_Problem to solve:_ In your reply, reproduce every line of the data without any alteration.

_Given entries:_
—————
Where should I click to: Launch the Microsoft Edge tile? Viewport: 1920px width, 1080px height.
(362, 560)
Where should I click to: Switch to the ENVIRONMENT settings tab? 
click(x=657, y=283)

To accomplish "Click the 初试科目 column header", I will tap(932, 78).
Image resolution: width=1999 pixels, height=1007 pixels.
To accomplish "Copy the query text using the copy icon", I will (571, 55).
—————
_Task response:_
Where should I click to: Launch the Microsoft Edge tile? Viewport: 1920px width, 1080px height.
(362, 560)
Where should I click to: Switch to the ENVIRONMENT settings tab? 
click(x=657, y=283)

To accomplish "Click the 初试科目 column header", I will tap(932, 78).
Image resolution: width=1999 pixels, height=1007 pixels.
To accomplish "Copy the query text using the copy icon", I will (571, 55).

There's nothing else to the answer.